Thinking Clearly About the Abduction Phenomenon

Part 11: Abductee Memory Problems - The Message

A common event that abductees sometimes describe is that the aliens have given them a "message." The idea of the "message" dates back to the 1950s contactees and to the society's conception of what aliens would do if they were to "make contact" with us. The "message" suggests that the aliens are trying to contact us by establishing a flow of knowledge that would in some way help or inform us. They have imparted important information to the selected person. Receiving the special knowledge makes the abductee or contactee feel "chosen" and the recipient therefore has a special connection to the aliens.

One of the most important stumbling blocks in the idea of the message is that while the abductee might remember if one were given, for the most part abductees forget the vast majority of their abductions. If the hypnotist were not to investigate the event in which the message is bestowed, it is very unlikely that the abductee would spontaneously remember it and thus there would be no reason for a message.

Perhaps the most important problem with the message is the same problem as that of the aliens shielding their faces; the great number of abductions a person endures. If one has many abduction experiences during the course of his or her life, what are the chances that they would give a special message to an abductee while at the same time doing their routine abduction procedures? And, what are the chances that the hypnotist would hit upon that particular incident out of the many that the abductee has had? It is certainly within the realm of possibility, but the older the person, and the more abductions he or she has, the more unlikely it gets. Furthermore, the large numbers abductees militates against an average person being singled out from the other abductees. While it is always possible that the aliens are busily giving a message to an abductee every time he or she is abducted, this is not born out by the evidence. I have never gotten a formal message imparted to an abductee, although I have received reports of conversations which could be interpreted as a message in a very general sense.

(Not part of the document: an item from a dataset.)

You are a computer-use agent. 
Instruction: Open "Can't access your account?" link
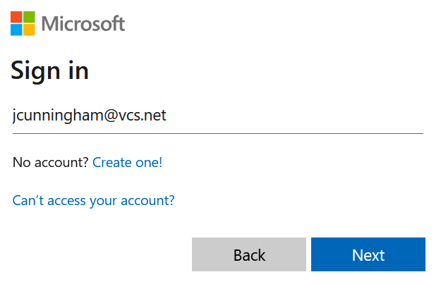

These conversations constitute areas in which investigators must be exceptionally careful. One of the great "red flag" areas of confabulation is when abductees recount alien dialogue. When all communication is telepathic, it is easy for abductees to "hear" his or her own thoughts and think that they are coming from the alien. This can happen both in the abduction event itself and in the hypnosis session. Thus, by tapping into one's own cultural expectations of what "should" happen during an abduction, a "message" can emerge, especially if the hypnotist is naive or inexperienced and/or does not have the skills to understand the dynamics of the hypnotic session. The evidence indicates that the phenomenon is random and that the aliens do not particularly care about the average person's life or status. Messages are not part of the abduction phenomenon in any significant way.